**** SUPPLIED MATERIAL

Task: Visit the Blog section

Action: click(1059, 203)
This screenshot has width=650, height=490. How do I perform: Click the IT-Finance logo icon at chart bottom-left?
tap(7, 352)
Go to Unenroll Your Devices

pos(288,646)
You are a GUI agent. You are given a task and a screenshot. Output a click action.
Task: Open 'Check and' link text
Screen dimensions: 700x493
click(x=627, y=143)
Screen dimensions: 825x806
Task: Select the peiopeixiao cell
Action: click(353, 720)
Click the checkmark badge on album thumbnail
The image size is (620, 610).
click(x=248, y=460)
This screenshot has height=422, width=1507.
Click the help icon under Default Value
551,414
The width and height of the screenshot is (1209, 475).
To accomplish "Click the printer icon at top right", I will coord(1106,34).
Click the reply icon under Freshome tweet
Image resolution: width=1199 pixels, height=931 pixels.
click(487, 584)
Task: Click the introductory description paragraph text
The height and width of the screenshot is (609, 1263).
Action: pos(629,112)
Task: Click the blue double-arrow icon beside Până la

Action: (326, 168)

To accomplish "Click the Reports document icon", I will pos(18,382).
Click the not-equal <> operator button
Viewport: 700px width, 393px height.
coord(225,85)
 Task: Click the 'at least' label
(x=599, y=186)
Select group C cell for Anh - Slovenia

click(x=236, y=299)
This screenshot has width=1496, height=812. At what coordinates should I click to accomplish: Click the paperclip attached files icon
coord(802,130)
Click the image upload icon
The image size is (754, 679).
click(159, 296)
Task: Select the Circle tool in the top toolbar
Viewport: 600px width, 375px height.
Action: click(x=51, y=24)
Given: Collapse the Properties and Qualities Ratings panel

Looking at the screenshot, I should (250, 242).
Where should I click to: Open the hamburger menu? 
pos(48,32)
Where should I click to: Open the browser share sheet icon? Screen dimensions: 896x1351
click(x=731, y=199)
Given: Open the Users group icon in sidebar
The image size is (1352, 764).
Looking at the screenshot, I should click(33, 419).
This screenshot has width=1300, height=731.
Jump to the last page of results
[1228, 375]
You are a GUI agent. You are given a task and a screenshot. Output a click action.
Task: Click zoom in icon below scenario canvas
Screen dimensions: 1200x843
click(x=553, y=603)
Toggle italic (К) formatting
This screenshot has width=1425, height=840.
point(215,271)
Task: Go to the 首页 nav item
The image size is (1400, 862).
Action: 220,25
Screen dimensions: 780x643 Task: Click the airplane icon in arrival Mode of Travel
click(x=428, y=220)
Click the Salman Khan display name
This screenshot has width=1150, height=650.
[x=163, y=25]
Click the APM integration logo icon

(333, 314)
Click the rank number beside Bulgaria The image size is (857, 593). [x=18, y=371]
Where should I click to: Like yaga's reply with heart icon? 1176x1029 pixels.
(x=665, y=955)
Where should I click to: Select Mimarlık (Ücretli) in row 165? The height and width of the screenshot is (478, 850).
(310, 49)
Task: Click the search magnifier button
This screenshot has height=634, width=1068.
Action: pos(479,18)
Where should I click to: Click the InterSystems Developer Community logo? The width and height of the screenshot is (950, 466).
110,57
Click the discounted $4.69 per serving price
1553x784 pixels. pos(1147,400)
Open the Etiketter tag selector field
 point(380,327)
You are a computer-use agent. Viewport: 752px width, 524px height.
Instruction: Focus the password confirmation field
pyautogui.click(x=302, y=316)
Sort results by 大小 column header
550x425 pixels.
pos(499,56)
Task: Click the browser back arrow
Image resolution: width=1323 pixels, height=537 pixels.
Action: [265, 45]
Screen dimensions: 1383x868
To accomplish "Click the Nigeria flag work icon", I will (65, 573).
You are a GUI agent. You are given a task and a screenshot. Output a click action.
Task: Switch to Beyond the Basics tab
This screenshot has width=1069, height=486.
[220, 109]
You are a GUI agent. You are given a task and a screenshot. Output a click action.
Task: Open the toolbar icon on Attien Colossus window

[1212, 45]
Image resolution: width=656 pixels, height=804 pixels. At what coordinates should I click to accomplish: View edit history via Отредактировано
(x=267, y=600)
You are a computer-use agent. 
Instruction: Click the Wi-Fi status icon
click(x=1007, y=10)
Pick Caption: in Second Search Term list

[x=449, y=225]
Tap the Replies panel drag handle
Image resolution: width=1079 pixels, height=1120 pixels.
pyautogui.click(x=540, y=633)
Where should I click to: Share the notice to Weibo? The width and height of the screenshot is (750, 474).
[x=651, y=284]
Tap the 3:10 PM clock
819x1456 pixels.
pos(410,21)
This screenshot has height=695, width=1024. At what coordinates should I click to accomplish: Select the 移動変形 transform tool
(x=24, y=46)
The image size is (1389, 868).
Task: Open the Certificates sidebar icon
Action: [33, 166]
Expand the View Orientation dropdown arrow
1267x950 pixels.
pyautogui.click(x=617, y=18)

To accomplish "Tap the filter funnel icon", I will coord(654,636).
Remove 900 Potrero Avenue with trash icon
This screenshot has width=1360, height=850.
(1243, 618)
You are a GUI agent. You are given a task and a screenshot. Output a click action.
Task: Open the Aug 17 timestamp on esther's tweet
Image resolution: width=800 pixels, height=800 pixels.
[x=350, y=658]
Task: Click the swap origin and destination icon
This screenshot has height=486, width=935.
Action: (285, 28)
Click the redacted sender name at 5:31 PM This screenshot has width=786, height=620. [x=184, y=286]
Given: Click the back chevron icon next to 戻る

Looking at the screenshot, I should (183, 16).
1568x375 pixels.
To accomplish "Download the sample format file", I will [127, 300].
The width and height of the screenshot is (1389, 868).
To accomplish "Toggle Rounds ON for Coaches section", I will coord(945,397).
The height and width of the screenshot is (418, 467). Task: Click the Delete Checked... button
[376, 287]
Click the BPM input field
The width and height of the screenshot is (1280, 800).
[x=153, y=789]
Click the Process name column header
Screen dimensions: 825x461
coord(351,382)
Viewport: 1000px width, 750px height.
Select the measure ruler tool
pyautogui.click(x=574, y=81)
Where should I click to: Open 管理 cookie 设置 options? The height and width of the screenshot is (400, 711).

********

> _BRIEF_: Word for word, restate the lines of the data above that fall between the line holding "This screenshot has height=486, width=935." and the line holding "Viewport: 1000px width, 750px height.", inclusive, and no other lines.

> _ANSWER TO THIS PROBLEM_:
This screenshot has height=486, width=935.
Action: (285, 28)
Click the redacted sender name at 5:31 PM This screenshot has width=786, height=620. [x=184, y=286]
Given: Click the back chevron icon next to 戻る

Looking at the screenshot, I should (183, 16).
1568x375 pixels.
To accomplish "Download the sample format file", I will [127, 300].
The width and height of the screenshot is (1389, 868).
To accomplish "Toggle Rounds ON for Coaches section", I will coord(945,397).
The height and width of the screenshot is (418, 467). Task: Click the Delete Checked... button
[376, 287]
Click the BPM input field
The width and height of the screenshot is (1280, 800).
[x=153, y=789]
Click the Process name column header
Screen dimensions: 825x461
coord(351,382)
Viewport: 1000px width, 750px height.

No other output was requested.